=== Set exercise A ===
Return the lines of the records unchanged, starting at the line that contains "Task: Click the horizontal scrollbar thumb" and ending at the line that contains "(1363, 759)".

##### Document section #####

We managed to frighten the life out of Martin. He was tough guy, but at the same time he was a little bit nervous. He did karate and had a black belt in this and that, but he could be got to.
And we knew how to get to him.
We discovered that he was really frightened of black magic, so we made it worse for him. I got a twelve-inch piece of balsa wood
and I carved it into the effigy of a man. I wrapped it in black cloth and put it in my briefcase. I got my case out pretending to look for something, and I pulled this thing out so he could see the little figure.
‘What's that!'
I went: ‘Oh.'
I covered it up quickly and closed the case.
‘What is it?'
‘It's nothing. Don't worry about it.'
But he did worry. He said to Ronnie: ‘Tony, he's got something in his case. It looks like a little voodoo doll or something!'
Of course Ronnie was in on it, so he played him up some more.

##### Provided entries #####

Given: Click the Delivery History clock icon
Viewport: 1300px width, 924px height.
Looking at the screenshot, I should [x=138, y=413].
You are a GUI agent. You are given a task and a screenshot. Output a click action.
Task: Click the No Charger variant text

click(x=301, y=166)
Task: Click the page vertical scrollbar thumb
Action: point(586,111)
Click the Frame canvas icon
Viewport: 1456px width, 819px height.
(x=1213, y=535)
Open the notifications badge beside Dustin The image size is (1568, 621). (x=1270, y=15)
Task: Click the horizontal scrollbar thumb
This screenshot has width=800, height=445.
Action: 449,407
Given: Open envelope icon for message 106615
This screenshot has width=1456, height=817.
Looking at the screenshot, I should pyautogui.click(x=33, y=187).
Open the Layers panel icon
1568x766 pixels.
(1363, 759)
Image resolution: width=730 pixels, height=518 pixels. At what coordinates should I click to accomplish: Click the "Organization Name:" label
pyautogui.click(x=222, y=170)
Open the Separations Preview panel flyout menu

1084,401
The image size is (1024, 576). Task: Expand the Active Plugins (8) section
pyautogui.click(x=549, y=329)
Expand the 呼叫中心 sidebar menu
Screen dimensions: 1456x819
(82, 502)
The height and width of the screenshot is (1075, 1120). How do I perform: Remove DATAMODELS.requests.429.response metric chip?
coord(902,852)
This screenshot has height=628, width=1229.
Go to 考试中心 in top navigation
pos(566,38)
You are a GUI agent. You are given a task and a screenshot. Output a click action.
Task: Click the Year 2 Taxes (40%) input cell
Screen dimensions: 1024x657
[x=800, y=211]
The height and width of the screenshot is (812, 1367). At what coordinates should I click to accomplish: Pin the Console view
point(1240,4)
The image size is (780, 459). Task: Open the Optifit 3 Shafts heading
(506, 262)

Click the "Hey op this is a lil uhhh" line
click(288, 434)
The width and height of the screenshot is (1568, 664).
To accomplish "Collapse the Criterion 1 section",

#####

=== Set exercise B ===
Retype the passage from the anecdote about frightening Martin word for word, starting at "We managed to" and ending at "the little figure.".

=== Exercise result A ===
Task: Click the horizontal scrollbar thumb
This screenshot has width=800, height=445.
Action: 449,407
Given: Open envelope icon for message 106615
This screenshot has width=1456, height=817.
Looking at the screenshot, I should pyautogui.click(x=33, y=187).
Open the Layers panel icon
1568x766 pixels.
(1363, 759)

=== Exercise result B ===
We managed to frighten the life out of Martin. He was tough guy, but at the same time he was a little bit nervous. He did karate and had a black belt in this and that, but he could be got to.
And we knew how to get to him.
We discovered that he was really frightened of black magic, so we made it worse for him. I got a twelve-inch piece of balsa wood
and I carved it into the effigy of a man. I wrapped it in black cloth and put it in my briefcase. I got my case out pretending to look for something, and I pulled this thing out so he could see the little figure.